▶ _Records to process_
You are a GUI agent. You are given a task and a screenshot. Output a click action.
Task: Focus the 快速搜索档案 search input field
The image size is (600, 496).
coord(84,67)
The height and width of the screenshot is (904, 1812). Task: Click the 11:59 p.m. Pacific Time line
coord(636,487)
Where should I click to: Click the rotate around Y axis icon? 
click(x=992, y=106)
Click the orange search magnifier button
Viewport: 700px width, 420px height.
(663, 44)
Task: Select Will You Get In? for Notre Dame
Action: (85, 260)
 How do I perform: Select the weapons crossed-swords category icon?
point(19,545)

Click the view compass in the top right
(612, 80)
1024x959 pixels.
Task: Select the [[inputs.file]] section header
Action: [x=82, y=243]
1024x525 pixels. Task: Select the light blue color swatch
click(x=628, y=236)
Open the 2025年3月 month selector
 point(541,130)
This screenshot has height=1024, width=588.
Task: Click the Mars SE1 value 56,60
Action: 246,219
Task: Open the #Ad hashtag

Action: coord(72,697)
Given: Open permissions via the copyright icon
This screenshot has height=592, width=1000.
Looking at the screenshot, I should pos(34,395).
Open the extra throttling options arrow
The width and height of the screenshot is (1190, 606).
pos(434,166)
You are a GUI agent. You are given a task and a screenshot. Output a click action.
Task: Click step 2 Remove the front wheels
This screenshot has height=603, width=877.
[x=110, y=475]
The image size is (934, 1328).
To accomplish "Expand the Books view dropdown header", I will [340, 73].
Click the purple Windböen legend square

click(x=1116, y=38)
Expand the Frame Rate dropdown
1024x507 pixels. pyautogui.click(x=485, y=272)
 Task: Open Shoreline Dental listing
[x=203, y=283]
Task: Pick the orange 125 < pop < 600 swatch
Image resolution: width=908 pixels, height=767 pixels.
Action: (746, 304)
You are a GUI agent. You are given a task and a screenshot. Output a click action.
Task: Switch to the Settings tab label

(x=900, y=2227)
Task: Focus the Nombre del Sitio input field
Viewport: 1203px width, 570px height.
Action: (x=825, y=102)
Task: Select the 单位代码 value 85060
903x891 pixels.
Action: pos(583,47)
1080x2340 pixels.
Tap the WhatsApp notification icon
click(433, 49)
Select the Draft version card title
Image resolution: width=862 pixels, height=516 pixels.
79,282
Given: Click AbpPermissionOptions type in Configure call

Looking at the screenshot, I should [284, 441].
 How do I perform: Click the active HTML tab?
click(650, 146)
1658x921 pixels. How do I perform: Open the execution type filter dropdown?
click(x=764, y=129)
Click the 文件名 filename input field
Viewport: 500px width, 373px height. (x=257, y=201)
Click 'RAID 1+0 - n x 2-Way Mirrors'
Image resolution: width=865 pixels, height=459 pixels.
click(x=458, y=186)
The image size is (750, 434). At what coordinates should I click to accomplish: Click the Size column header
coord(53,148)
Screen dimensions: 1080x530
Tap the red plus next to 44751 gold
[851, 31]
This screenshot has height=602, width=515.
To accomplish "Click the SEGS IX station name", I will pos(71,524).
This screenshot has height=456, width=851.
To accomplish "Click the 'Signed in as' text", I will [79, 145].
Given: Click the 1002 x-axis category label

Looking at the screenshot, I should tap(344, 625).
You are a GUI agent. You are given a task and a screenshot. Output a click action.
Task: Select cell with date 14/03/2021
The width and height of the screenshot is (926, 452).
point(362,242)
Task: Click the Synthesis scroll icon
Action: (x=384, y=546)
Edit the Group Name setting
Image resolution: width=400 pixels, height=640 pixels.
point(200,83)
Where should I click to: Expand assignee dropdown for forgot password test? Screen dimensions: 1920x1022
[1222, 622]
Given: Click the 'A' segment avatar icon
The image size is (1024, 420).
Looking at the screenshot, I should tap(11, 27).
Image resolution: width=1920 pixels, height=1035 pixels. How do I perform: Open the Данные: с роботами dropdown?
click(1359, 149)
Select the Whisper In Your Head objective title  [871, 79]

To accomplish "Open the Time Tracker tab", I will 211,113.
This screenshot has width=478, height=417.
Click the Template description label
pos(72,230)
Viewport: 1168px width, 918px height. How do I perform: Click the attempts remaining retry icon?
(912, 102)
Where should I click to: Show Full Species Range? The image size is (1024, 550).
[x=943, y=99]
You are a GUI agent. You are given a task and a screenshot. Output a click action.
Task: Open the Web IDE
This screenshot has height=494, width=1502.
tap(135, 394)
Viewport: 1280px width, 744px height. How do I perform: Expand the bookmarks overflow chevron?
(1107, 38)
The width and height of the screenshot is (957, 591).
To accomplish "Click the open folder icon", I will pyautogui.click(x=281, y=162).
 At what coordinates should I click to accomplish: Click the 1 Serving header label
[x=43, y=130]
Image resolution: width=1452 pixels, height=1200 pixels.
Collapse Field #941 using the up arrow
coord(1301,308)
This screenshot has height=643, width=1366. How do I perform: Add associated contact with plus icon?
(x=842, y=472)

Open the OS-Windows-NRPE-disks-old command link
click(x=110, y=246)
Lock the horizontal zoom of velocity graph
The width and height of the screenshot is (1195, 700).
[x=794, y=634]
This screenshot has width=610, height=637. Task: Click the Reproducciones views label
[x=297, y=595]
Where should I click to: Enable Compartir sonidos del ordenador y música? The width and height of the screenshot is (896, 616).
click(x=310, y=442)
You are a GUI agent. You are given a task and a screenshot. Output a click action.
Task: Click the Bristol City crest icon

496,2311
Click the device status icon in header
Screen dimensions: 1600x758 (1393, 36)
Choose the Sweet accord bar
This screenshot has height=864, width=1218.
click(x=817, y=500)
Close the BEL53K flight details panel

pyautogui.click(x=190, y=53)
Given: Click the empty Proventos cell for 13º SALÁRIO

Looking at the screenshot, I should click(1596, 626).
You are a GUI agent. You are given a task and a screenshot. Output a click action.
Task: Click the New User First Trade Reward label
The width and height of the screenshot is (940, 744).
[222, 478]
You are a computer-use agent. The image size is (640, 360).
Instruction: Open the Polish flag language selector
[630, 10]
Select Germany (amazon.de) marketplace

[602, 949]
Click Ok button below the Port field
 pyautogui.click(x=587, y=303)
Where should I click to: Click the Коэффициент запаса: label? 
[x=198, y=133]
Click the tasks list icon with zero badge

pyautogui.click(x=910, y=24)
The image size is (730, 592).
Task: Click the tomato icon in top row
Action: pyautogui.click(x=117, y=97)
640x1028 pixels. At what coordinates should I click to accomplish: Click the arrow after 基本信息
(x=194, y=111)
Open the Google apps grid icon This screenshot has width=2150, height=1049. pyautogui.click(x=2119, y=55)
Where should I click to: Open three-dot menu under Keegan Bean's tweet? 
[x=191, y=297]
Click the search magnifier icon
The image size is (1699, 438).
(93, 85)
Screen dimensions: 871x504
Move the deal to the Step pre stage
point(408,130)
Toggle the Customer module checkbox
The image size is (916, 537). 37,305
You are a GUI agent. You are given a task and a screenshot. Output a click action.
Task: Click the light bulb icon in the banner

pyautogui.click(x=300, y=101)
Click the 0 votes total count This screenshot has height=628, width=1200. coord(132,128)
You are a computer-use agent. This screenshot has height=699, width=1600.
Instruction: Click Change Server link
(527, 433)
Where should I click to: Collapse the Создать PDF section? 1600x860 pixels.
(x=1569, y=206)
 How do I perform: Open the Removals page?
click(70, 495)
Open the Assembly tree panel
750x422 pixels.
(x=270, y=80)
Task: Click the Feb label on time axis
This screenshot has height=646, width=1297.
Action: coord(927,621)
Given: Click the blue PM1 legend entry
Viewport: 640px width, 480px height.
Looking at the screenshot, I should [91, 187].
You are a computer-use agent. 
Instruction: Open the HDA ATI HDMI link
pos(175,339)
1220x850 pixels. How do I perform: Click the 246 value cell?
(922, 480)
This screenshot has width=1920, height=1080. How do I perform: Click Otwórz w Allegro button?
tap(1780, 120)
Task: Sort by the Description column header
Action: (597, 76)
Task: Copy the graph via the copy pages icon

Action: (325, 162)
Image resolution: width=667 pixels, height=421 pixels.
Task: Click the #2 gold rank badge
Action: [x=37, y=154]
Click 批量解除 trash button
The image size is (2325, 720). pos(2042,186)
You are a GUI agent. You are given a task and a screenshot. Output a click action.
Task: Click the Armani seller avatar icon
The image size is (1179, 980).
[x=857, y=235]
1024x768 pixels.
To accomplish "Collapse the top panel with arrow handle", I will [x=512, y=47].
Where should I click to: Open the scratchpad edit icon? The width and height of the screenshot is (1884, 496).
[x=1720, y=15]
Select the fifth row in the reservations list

▶ _Task brief_
Look for the word "avatar" in every line of the listing and copy the lines that have it.

▶ _Written reply_
Given: Click the 'A' segment avatar icon
Task: Click the Armani seller avatar icon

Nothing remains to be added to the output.